Lennon resented the fact that his girlfriend Cynthia Powell got pregnant right as Beatlemania was exploding in 1962, but he appreciated how she had always been there for him so he married her (though he took off to Spain with manager Brian Epstein the week Julian was born). He spent a few years with Cyn and Julian when he wasn’t on tour, and wrote Julian the lullaby “Good Night” on The White Album. But soon it became more fun to try to save the world than to be a good parent.
In “Beautiful Boy,” he assures his second son Sean (born 1975) that the monster is gone, replaced by a good father. Reflecting Sean’s half-Asian heritage, Lennon hired a Jamaican steel drummer to play an archetypal Asian melody. The steel drum also spoke of Bermuda, where Lennon had written the song, as do the sound effects of waves that open the track along with a Tibetan wishing bell.
As Lennon tucks Sean in to bed, he reminds him to say a little prayer that every day is getting better.

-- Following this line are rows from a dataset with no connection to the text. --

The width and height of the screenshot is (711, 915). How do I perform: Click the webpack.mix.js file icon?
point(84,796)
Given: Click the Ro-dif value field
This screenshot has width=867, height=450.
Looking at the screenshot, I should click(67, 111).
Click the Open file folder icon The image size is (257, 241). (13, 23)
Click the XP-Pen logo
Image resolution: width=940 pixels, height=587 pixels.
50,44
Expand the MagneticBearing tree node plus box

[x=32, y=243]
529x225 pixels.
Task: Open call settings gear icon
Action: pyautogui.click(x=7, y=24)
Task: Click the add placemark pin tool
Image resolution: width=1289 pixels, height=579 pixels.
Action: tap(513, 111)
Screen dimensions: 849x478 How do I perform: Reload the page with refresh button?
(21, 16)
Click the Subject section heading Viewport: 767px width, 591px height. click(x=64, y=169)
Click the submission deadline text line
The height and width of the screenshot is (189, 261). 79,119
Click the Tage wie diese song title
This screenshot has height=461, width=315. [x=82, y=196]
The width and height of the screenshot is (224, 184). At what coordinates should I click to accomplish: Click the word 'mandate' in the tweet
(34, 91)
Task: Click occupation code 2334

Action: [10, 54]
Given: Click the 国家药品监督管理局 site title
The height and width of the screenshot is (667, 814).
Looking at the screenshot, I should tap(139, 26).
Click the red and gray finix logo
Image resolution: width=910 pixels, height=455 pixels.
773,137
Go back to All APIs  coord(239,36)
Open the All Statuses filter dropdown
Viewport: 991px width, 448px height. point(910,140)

He’d come a long way from 1967, when he sneered in McCartney’s “Getting Better” that it couldn’t get any worse. (Still, even that year his son inspired his art, as Julian’s drawing provided the inspiration for “Lucy in the Sky With Diamonds.”)
The journey between the two “getting betters” is the cornerstone of the Lennon myth, in which the anti-hero artist triumphed over his demons to become the healthy father he never had.
In philosopher/historian Joseph Campbell’s theory of myth, the hero journeys into the darkness and brings back a new discovery to benefit society. Elvis reminded repressed white people of the healing power of sexual ecstasy. Brando acted like a realistic slob, thus casting a spotlight on the phony theatricality of the movies and leading the way to greater realism in all the arts.
But while famous artists are given the keys to the culture, many still can’t find the light. Elvis died from drugs on the toilet. Brando seemed lost in his girth and his own family’s psychodramas.
Like his iconic predecessors, Lennon pushed back the boundaries of conformism and free speech, then found himself equally adrift for years.
But like McCartney, Harrison, and Dylan, Lennon ultimately found the Grail to be the basic thing humans have been trying to do since time immemorial: to be a good husband and father, and in so doing remaking their own painful childhood into their child’s carefree youth.
McCartney later counted “Beautiful Boy” as one of his favorite songs by Lennon.